--- TRY IT ---
Repeat all entries below exactly as shown.
Segment Start: INPUT RECORDS
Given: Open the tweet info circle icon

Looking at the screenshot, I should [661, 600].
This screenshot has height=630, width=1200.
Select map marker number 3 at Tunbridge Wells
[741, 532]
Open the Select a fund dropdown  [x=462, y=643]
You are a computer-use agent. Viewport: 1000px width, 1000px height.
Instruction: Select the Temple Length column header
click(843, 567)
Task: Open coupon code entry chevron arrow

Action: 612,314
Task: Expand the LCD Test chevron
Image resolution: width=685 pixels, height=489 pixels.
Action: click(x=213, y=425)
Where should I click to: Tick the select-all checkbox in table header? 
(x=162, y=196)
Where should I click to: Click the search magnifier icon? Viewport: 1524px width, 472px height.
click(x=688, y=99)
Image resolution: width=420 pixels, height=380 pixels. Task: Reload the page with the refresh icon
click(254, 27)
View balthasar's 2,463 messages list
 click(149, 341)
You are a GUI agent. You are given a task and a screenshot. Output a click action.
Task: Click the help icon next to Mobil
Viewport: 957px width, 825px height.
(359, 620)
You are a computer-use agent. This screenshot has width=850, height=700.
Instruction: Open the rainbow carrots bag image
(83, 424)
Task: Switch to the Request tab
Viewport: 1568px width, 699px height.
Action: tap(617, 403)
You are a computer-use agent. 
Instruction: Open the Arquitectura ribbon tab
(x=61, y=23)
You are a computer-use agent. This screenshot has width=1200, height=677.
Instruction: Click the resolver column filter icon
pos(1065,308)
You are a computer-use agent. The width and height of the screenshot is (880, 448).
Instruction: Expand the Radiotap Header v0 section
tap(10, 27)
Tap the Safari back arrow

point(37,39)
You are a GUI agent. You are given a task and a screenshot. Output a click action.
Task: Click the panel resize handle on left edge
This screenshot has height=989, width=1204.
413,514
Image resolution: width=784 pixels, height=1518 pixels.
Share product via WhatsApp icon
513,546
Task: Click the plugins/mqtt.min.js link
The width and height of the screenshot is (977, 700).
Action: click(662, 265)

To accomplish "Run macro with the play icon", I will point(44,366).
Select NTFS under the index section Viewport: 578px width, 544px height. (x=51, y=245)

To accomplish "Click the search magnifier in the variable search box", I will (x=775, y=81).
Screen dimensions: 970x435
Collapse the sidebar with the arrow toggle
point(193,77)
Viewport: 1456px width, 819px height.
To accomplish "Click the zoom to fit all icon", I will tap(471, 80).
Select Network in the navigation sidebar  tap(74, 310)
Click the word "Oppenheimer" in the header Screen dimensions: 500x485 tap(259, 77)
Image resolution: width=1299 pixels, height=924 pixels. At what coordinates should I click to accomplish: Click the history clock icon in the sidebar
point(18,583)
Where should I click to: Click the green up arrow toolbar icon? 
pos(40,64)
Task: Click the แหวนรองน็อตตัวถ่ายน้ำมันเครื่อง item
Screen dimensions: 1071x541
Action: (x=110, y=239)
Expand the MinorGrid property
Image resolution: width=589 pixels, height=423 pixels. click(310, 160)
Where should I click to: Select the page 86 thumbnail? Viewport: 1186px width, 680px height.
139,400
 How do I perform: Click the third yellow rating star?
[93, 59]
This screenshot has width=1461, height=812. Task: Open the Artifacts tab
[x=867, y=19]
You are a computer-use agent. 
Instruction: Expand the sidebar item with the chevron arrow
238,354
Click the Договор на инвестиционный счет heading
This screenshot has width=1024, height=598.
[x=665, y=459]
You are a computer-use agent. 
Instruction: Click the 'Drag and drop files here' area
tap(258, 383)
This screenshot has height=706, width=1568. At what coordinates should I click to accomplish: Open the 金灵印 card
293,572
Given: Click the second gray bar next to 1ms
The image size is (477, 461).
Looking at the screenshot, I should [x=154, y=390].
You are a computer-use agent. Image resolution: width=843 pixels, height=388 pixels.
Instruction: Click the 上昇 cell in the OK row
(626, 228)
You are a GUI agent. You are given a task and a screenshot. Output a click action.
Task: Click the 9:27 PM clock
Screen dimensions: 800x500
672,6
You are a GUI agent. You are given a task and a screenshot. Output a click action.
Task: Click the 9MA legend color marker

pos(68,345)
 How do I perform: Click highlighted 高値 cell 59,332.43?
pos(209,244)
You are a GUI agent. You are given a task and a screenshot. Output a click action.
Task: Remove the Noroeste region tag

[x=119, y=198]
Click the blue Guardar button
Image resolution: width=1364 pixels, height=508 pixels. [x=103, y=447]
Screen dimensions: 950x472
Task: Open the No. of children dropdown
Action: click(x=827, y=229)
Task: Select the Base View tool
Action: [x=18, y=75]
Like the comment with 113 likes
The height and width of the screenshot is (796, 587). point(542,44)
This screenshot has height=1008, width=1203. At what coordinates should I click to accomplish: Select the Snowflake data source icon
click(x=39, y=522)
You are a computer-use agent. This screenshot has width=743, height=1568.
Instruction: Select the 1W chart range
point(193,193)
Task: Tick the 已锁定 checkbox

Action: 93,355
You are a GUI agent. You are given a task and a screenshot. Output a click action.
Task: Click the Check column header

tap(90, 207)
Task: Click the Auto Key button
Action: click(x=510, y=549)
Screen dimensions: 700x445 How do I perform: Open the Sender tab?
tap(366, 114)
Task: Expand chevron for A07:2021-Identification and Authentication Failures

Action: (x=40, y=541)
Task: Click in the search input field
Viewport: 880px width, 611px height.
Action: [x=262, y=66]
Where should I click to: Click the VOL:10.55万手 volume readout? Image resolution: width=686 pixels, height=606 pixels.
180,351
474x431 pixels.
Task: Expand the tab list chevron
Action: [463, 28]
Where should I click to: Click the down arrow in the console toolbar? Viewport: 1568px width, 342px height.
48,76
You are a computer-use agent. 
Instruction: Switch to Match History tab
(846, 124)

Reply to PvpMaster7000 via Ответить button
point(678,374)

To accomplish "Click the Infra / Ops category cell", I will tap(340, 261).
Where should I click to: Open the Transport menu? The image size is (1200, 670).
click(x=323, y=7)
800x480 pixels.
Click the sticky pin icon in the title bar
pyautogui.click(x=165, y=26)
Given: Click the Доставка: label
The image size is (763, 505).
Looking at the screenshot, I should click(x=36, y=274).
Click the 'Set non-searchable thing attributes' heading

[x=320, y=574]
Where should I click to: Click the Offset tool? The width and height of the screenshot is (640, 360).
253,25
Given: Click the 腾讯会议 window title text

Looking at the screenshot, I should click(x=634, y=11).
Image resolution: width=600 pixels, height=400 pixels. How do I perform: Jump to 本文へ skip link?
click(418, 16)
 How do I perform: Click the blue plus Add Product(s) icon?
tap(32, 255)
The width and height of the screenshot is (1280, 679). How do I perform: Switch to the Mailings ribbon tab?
Segment End: INPUT RECORDS
--- ANSWER BOX ---
Given: Open the tweet info circle icon

Looking at the screenshot, I should [661, 600].
This screenshot has height=630, width=1200.
Select map marker number 3 at Tunbridge Wells
[741, 532]
Open the Select a fund dropdown  [x=462, y=643]
You are a computer-use agent. Viewport: 1000px width, 1000px height.
Instruction: Select the Temple Length column header
click(843, 567)
Task: Open coupon code entry chevron arrow

Action: 612,314
Task: Expand the LCD Test chevron
Image resolution: width=685 pixels, height=489 pixels.
Action: click(x=213, y=425)
Where should I click to: Tick the select-all checkbox in table header? 
(x=162, y=196)
Where should I click to: Click the search magnifier icon? Viewport: 1524px width, 472px height.
click(x=688, y=99)
Image resolution: width=420 pixels, height=380 pixels. Task: Reload the page with the refresh icon
click(254, 27)
View balthasar's 2,463 messages list
 click(149, 341)
You are a GUI agent. You are given a task and a screenshot. Output a click action.
Task: Click the help icon next to Mobil
Viewport: 957px width, 825px height.
(359, 620)
You are a computer-use agent. This screenshot has width=850, height=700.
Instruction: Open the rainbow carrots bag image
(83, 424)
Task: Switch to the Request tab
Viewport: 1568px width, 699px height.
Action: tap(617, 403)
You are a computer-use agent. 
Instruction: Open the Arquitectura ribbon tab
(x=61, y=23)
You are a computer-use agent. This screenshot has width=1200, height=677.
Instruction: Click the resolver column filter icon
pos(1065,308)
You are a computer-use agent. The width and height of the screenshot is (880, 448).
Instruction: Expand the Radiotap Header v0 section
tap(10, 27)
Tap the Safari back arrow

point(37,39)
You are a GUI agent. You are given a task and a screenshot. Output a click action.
Task: Click the panel resize handle on left edge
This screenshot has height=989, width=1204.
413,514
Image resolution: width=784 pixels, height=1518 pixels.
Share product via WhatsApp icon
513,546
Task: Click the plugins/mqtt.min.js link
The width and height of the screenshot is (977, 700).
Action: click(662, 265)

To accomplish "Run macro with the play icon", I will point(44,366).
Select NTFS under the index section Viewport: 578px width, 544px height. (x=51, y=245)

To accomplish "Click the search magnifier in the variable search box", I will (x=775, y=81).
Screen dimensions: 970x435
Collapse the sidebar with the arrow toggle
point(193,77)
Viewport: 1456px width, 819px height.
To accomplish "Click the zoom to fit all icon", I will tap(471, 80).
Select Network in the navigation sidebar  tap(74, 310)
Click the word "Oppenheimer" in the header Screen dimensions: 500x485 tap(259, 77)
Image resolution: width=1299 pixels, height=924 pixels. At what coordinates should I click to accomplish: Click the history clock icon in the sidebar
point(18,583)
Where should I click to: Click the green up arrow toolbar icon? 
pos(40,64)
Task: Click the แหวนรองน็อตตัวถ่ายน้ำมันเครื่อง item
Screen dimensions: 1071x541
Action: (x=110, y=239)
Expand the MinorGrid property
Image resolution: width=589 pixels, height=423 pixels. click(310, 160)
Where should I click to: Select the page 86 thumbnail? Viewport: 1186px width, 680px height.
139,400
 How do I perform: Click the third yellow rating star?
[93, 59]
This screenshot has width=1461, height=812. Task: Open the Artifacts tab
[x=867, y=19]
You are a computer-use agent. 
Instruction: Expand the sidebar item with the chevron arrow
238,354
Click the Договор на инвестиционный счет heading
This screenshot has width=1024, height=598.
[x=665, y=459]
You are a computer-use agent. 
Instruction: Click the 'Drag and drop files here' area
tap(258, 383)
This screenshot has height=706, width=1568. At what coordinates should I click to accomplish: Open the 金灵印 card
293,572
Given: Click the second gray bar next to 1ms
The image size is (477, 461).
Looking at the screenshot, I should [x=154, y=390].
You are a computer-use agent. Image resolution: width=843 pixels, height=388 pixels.
Instruction: Click the 上昇 cell in the OK row
(626, 228)
You are a GUI agent. You are given a task and a screenshot. Output a click action.
Task: Click the 9:27 PM clock
Screen dimensions: 800x500
672,6
You are a GUI agent. You are given a task and a screenshot. Output a click action.
Task: Click the 9MA legend color marker

pos(68,345)
 How do I perform: Click highlighted 高値 cell 59,332.43?
pos(209,244)
You are a GUI agent. You are given a task and a screenshot. Output a click action.
Task: Remove the Noroeste region tag

[x=119, y=198]
Click the blue Guardar button
Image resolution: width=1364 pixels, height=508 pixels. [x=103, y=447]
Screen dimensions: 950x472
Task: Open the No. of children dropdown
Action: click(x=827, y=229)
Task: Select the Base View tool
Action: [x=18, y=75]
Like the comment with 113 likes
The height and width of the screenshot is (796, 587). point(542,44)
This screenshot has height=1008, width=1203. At what coordinates should I click to accomplish: Select the Snowflake data source icon
click(x=39, y=522)
You are a computer-use agent. This screenshot has width=743, height=1568.
Instruction: Select the 1W chart range
point(193,193)
Task: Tick the 已锁定 checkbox

Action: 93,355
You are a GUI agent. You are given a task and a screenshot. Output a click action.
Task: Click the Check column header

tap(90, 207)
Task: Click the Auto Key button
Action: click(x=510, y=549)
Screen dimensions: 700x445 How do I perform: Open the Sender tab?
tap(366, 114)
Task: Expand chevron for A07:2021-Identification and Authentication Failures

Action: (x=40, y=541)
Task: Click in the search input field
Viewport: 880px width, 611px height.
Action: [x=262, y=66]
Where should I click to: Click the VOL:10.55万手 volume readout? Image resolution: width=686 pixels, height=606 pixels.
180,351
474x431 pixels.
Task: Expand the tab list chevron
Action: [463, 28]
Where should I click to: Click the down arrow in the console toolbar? Viewport: 1568px width, 342px height.
48,76
You are a computer-use agent. 
Instruction: Switch to Match History tab
(846, 124)

Reply to PvpMaster7000 via Ответить button
point(678,374)

To accomplish "Click the Infra / Ops category cell", I will tap(340, 261).
Where should I click to: Open the Transport menu? The image size is (1200, 670).
click(x=323, y=7)
800x480 pixels.
Click the sticky pin icon in the title bar
pyautogui.click(x=165, y=26)
Given: Click the Доставка: label
The image size is (763, 505).
Looking at the screenshot, I should click(x=36, y=274).
Click the 'Set non-searchable thing attributes' heading

[x=320, y=574]
Where should I click to: Click the Offset tool? The width and height of the screenshot is (640, 360).
253,25
Given: Click the 腾讯会议 window title text

Looking at the screenshot, I should click(x=634, y=11).
Image resolution: width=600 pixels, height=400 pixels. How do I perform: Jump to 本文へ skip link?
click(418, 16)
 How do I perform: Click the blue plus Add Product(s) icon?
tap(32, 255)
The width and height of the screenshot is (1280, 679). How do I perform: Switch to the Mailings ribbon tab?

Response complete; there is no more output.